Reading: Chapters 1 and 2, Blue Planet

Making the building blocks for the Earth

In the last lecture, we discussed the first three minutes of the universe in which all of the hydrogen and most of the helium were created. Some time after that, matter condensed into giant clouds called nebulae perhaps similar to those seen by the Hubble Telescope here. Stars condensed in the nebulae and began to build helium from hydrogen atoms in a nuclear fusion process. Fusion of hydrogen to produce helium releases a huge amount of energy, which allows the process to continue.

Check out this link on stellar evolution .

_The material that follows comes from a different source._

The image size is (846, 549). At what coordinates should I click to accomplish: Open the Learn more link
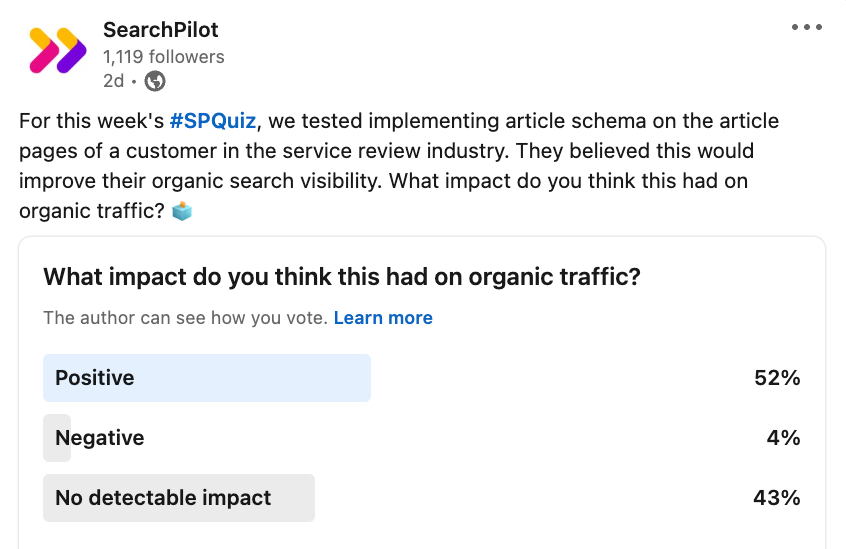pos(383,318)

When sufficient helium has been produced, the core of the star becomes massive enough to collapse, generating enough heat to begin "burning" of helium to produce carbon. If the star is big enough, temperatures can be reached that are high enough to create iron in the core of stars.

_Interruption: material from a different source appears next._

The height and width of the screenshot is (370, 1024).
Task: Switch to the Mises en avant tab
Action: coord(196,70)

Elements heavier than iron take more energy to make than is released in the process, so iron production is the "end of the line" for nuclear fusion. Small stars never get this far anyway, but really big ones do. When a really big star starts making iron, the core becomes so heavy that the star collapses. Then, it either collapses further to become a "black hole" or explodes in a fantastic displays called supernovas.

Super novas

All the elements heavier than iron are made in an entirely different way than the slow buring in stellar nuclear reactors. They were made during the rapid explosion of super novas. When large stars have burned enough iron to become really dense, they collapse in upon themselves. If they are super massive, the star contracts into a black hole. Slightly smaller stars explode into incredible super novas like the famous hour-glass supernova.

Early Solar System

After some 5-10 billion years of stars forming and dying, a cloud of star dust formed and began to collapse. This so-called "solar nebula" was the womb of our solar system. The cosmic dust contained all the elements from which the sun and the planets are made and probably was a mixture of the exhaust from many supernova explosions. Here are some more examples of star forming areas in the universe: baby stars .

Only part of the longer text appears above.